Ibuku tak merasa banyak berbuat kepadaku padahal kebaikan kepadaku amat
sulit untuk dihitung. Sementara aku sudah merasa menjadi anak yang taat
dan hebat hanya dengan sekelumit kebaikanku.
Oh, betapa mulianya ibuku
dan betapa naifnya diriku…
Bila aku sakit, ibuku rela menempuh perjalanan ratusan kilometer dan
menyeberangi lautan hanya sekedar ingin menciumku.
Sementara bila ibuku
sakit, aku hanya mengangkat telepon untuk berkata, “Maaf, aku belum
bisa menemani ibu.”
Oh, betapa bedanya aku dengan ibuku. Ia segera meninggalkan semua
kesibukannya hanya untuk jumpa dengan anaknya yang sakit. Sementara aku
selalu beralasan sibuk untuk bisa menemaninya saat ia berbaring lemah
karena sakitnya.
Saat aku sekolah dan kuliah, ibuku rela datang meminjam hutang walau
mungkin mendapat cacian dari yang punya uang.
Tetapi kini aku
tega-teganya berkata, “Maaf ibu, belum bisa banyak membantu, aku masih
harus mengembangkan bisnis dan keluargaku.”

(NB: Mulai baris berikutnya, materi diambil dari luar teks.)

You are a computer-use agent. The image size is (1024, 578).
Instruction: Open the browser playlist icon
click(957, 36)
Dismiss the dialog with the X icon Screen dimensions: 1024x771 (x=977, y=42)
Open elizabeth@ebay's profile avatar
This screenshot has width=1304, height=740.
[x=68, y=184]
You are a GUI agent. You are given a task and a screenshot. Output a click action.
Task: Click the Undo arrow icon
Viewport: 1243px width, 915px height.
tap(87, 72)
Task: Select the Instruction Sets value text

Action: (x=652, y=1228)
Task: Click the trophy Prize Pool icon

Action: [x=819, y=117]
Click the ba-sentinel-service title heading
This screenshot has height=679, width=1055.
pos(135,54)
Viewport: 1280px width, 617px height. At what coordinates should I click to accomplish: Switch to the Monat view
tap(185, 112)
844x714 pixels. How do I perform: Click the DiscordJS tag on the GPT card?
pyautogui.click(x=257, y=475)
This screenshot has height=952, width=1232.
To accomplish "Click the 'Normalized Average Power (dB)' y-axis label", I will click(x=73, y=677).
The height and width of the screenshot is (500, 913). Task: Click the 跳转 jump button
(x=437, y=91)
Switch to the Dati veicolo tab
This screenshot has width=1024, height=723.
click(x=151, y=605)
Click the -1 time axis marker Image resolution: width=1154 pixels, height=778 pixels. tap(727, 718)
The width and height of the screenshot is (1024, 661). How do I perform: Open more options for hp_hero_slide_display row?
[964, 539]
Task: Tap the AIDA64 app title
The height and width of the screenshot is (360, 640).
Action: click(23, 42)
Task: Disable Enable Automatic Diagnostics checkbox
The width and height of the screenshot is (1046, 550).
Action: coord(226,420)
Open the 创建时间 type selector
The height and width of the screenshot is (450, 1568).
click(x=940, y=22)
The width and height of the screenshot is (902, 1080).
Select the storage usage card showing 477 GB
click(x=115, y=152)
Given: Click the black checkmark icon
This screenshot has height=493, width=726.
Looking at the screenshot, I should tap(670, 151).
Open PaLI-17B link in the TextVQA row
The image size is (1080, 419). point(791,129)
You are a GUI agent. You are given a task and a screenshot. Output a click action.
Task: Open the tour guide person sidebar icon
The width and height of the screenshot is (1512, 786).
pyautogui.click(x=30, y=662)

Saat seperti itu ibuku hanya
berkata, “Ibu bahagia bila melihat kamu dan keluargamu bahagia. Ibu tak
minta apa-apa darimu kecuali doa usai sholatmu.”
Oh ibu, aku semakin
malu…
Sebelum tidur aku menangis, betapa baktiku kepada ibuku belum seberapa.
Dalam pelukan istriku, kukirimkan doa untuk ibuku, “Ya Allah jaga ibuku.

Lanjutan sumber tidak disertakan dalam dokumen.